En 2017, des images satellites avaient identifié un nouveau crématorium à Sednaya pour les prisonniers pendus. Depuis dimanche, les vidéos qui ont circulé de la libération de Sednaya montrent des prisonniers au crâne rasé et aux squelettes qui pouvaient à peine donner leur nom ou se rappeler d'où ils venaient, car c'étaient des enfants qui vivaient avec leur mère et qui ne connaissaient rien au-delà des barreaux. de Sednaïa. Selon Reuters, à l'intérieur des cellules d'isolement, il y avait de l'eau et de la boue sur les sols en béton. Chacun avait un seul bol en métal pour manger. Il y avait des excréments partout. Parmi les personnes libérées figurent Raghad al Tatarypilote qui a refusé de bombarder la ville de Hama lors du soulèvement contre Hafez Assad dans les années 1980 ; soit Tal al Mallouhiâgée de 19 ans lorsqu'elle a été arrêtée en 2009 pour un blog dans lequel elle critiquait la corruption de l'État.

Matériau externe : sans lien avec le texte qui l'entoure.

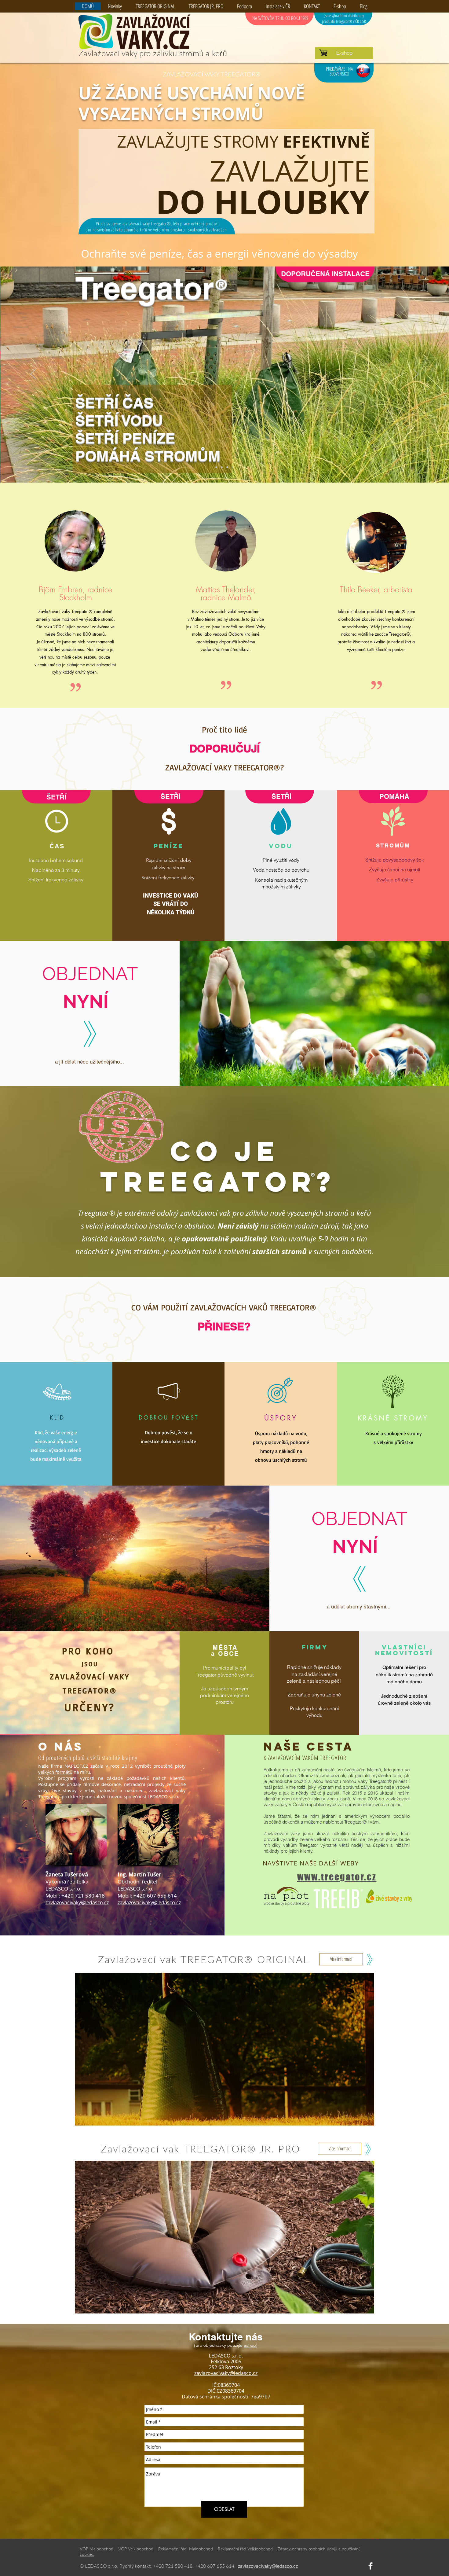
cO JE (224, 1151)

Une mosquée située à environ 20 kilomètres de là est devenue le lieu de retrouvailles et de perquisitions tandis que des centaines d'autres personnes entraient dans la prison à la recherche d'indices sur le sort de leurs proches. Les Casques blancs ont affecté jusqu'à 5 équipes d'urgence spécialisées à la prison de Sednaya pour inspecter son intérieur, assistées par des spécialistes de la démolition des murs et des unités canines. Ils ont fouillé les portes cachées ou les sous-sols non découverts, apparemment liés à l'établissement, où des détenus pouvaient encore être détenus.
« Les équipes sont guidées par des personnes familiarisées avec les détails complexes de la prison, ainsi que par des informations provenant de personnes contactées par les familles qui prétendent avoir connaissance d'entrées ou de sous-sols cachés », ont-ils expliqué en ligne. Une recherche qui s'est terminée sans succès. « Ils avaient une carte d’un officier de l’armée syrienne en défection, ils ont détruit un mur et n’ont rien trouvé. Ils en ont cassé une deuxième et ont trouvé une porte», ont détaillé les Casques blancs. Il n'y avait aucun signe de prisonniers. L'héritage de la prison de Sednayadont l’intérieur vient tout juste d’apparaître au grand jour, est un vestige horrible d’un régime qui, après un demi-siècle d’obscurité et de terreur, a « quitté le forum », laissant le pays grand ouvert.